### INSTRUCTIONS FOR THE TASK
Every record must be repeated exactly; omit any pictures they contain.

### RECORD SET

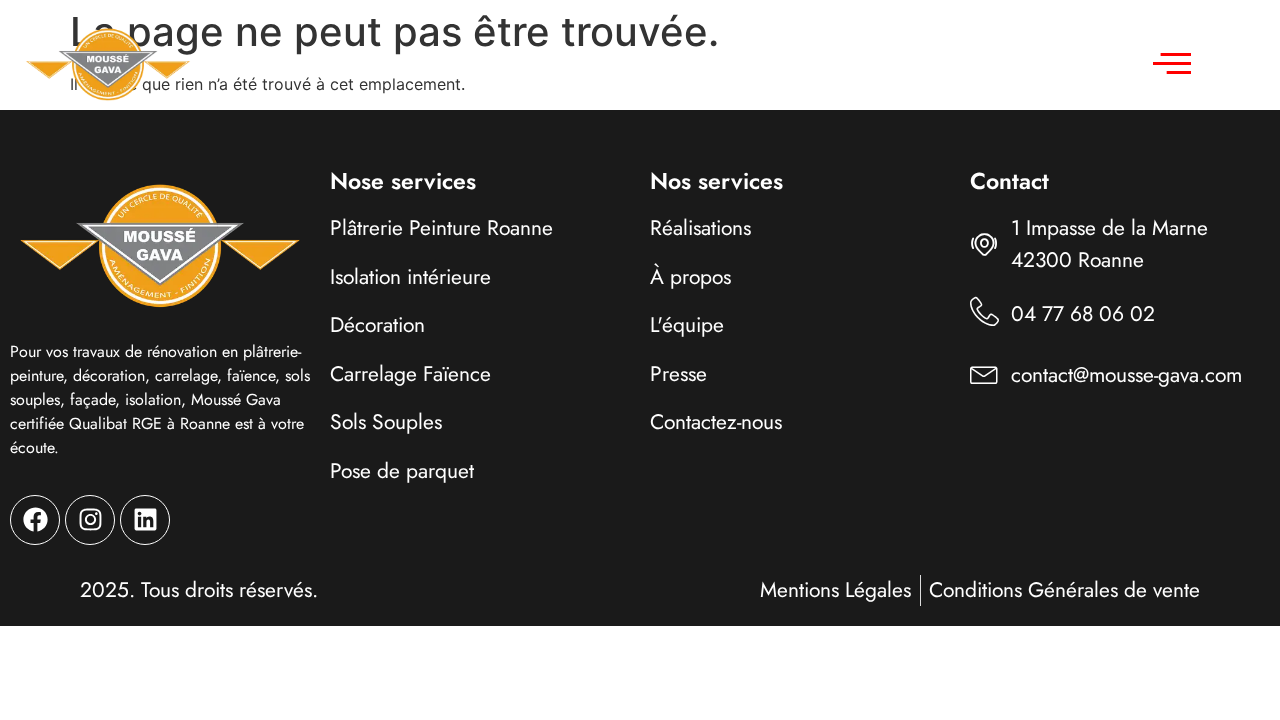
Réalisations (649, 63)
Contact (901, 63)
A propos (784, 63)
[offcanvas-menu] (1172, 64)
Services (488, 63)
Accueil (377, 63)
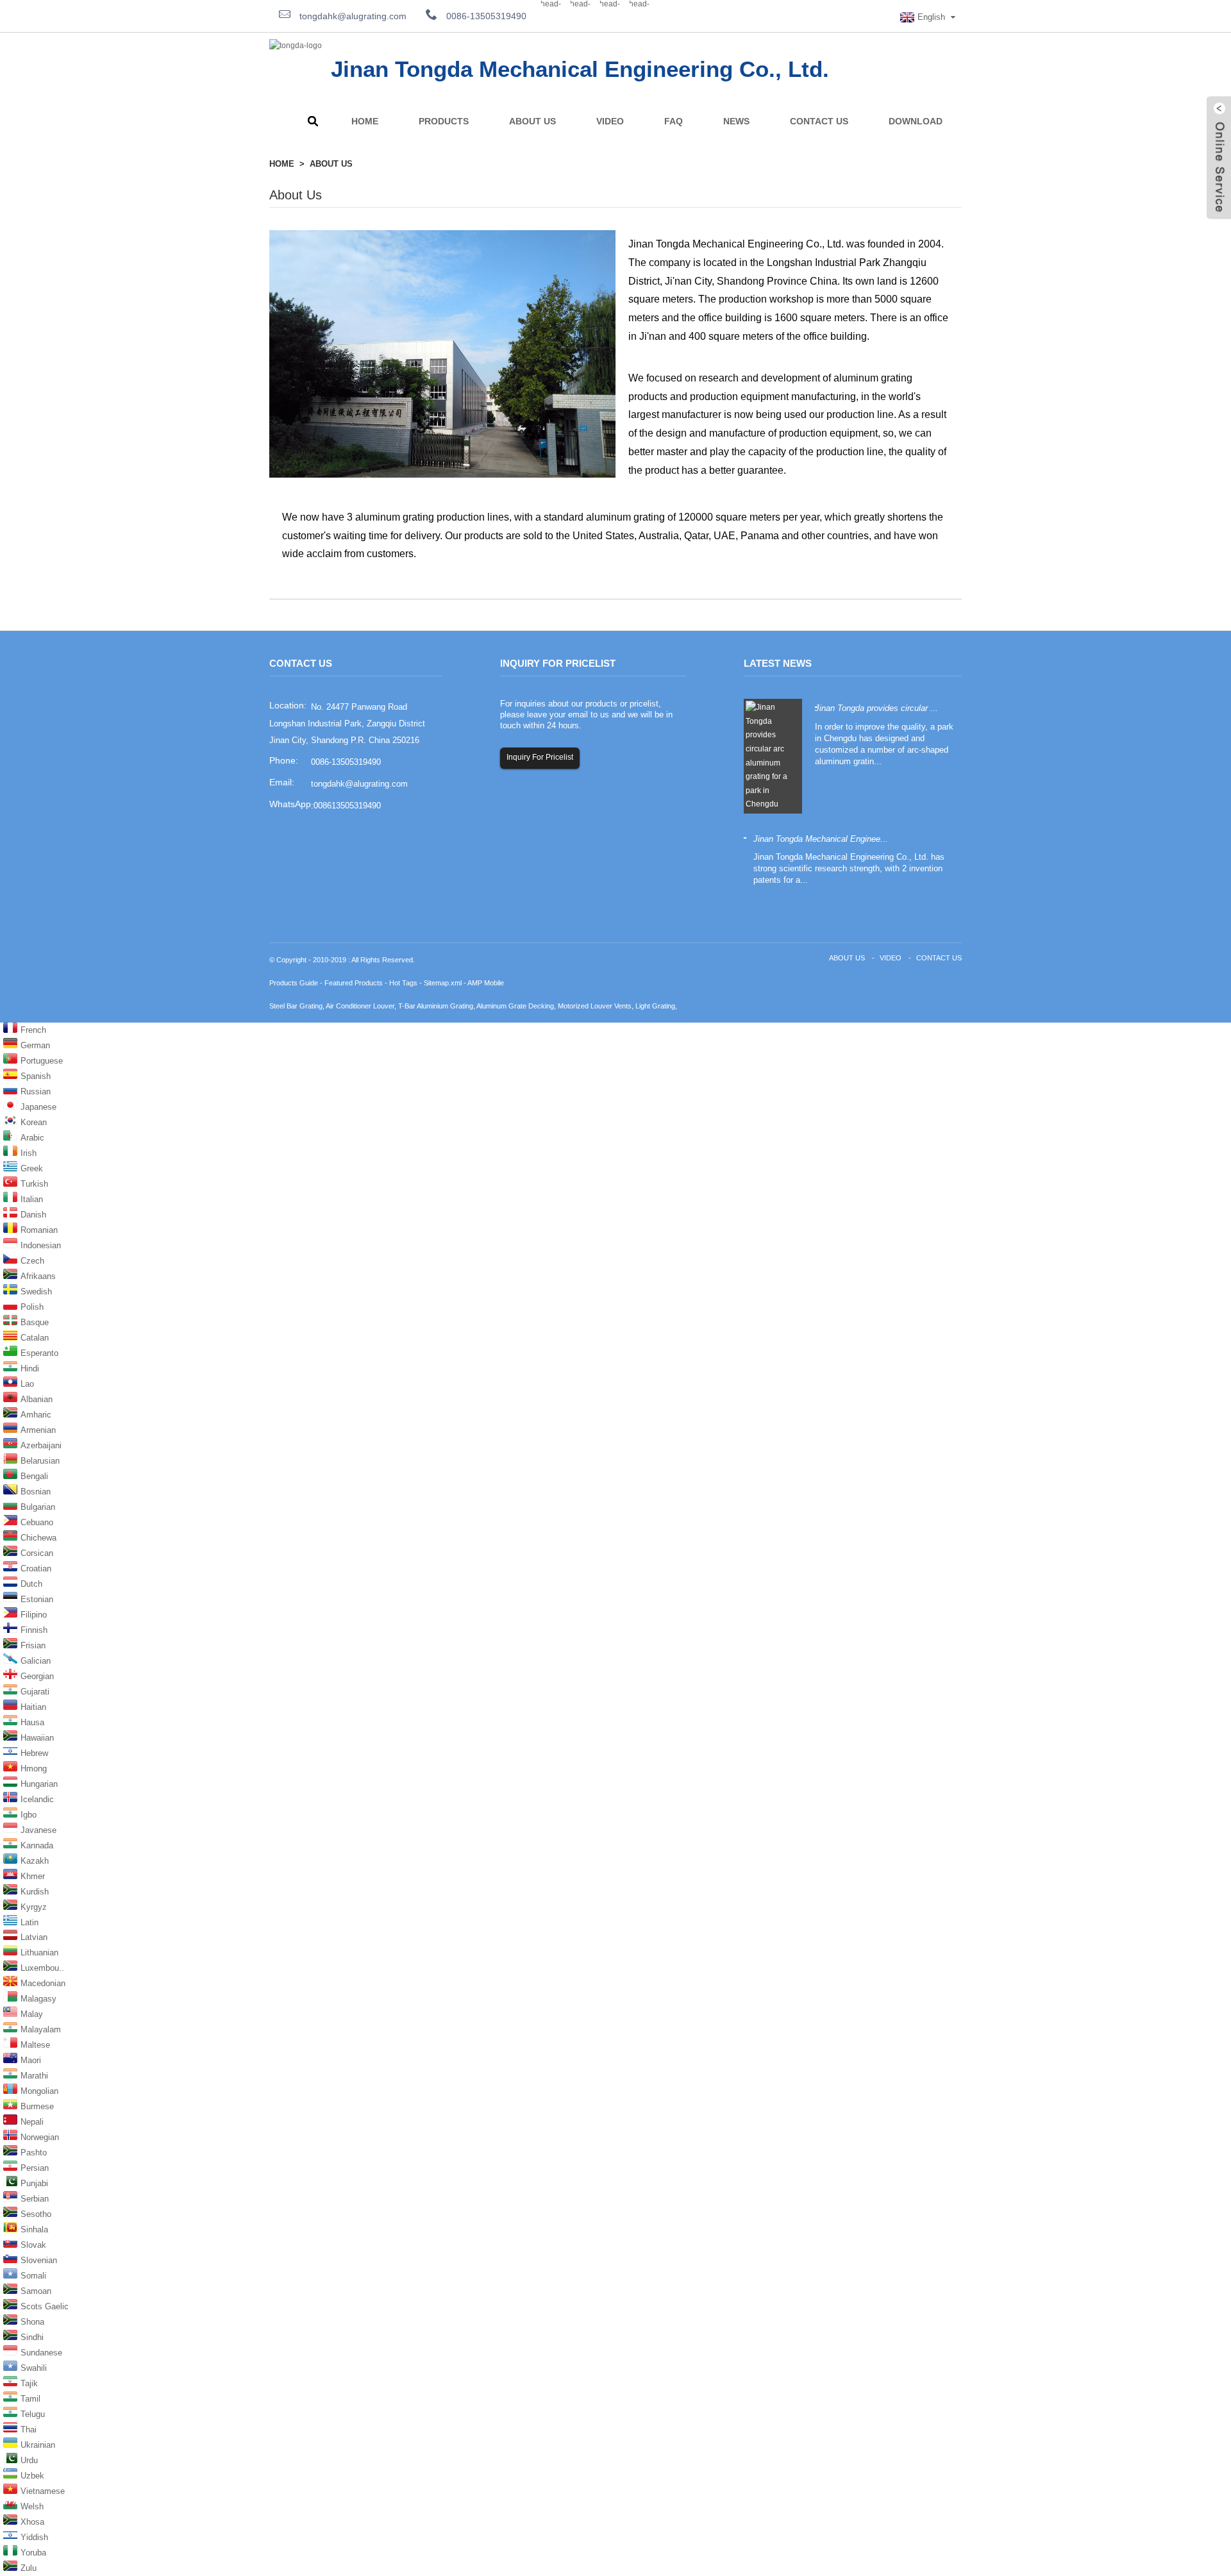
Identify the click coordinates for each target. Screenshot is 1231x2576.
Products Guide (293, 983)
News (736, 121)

### ANSWER BOX
Réalisations (649, 63)
Contact (901, 63)
A propos (784, 63)
[offcanvas-menu] (1172, 64)
Services (488, 63)
Accueil (377, 63)
Identify the click coordinates for each target. Screenshot is 1231x2576.
Products Guide (293, 983)
News (736, 121)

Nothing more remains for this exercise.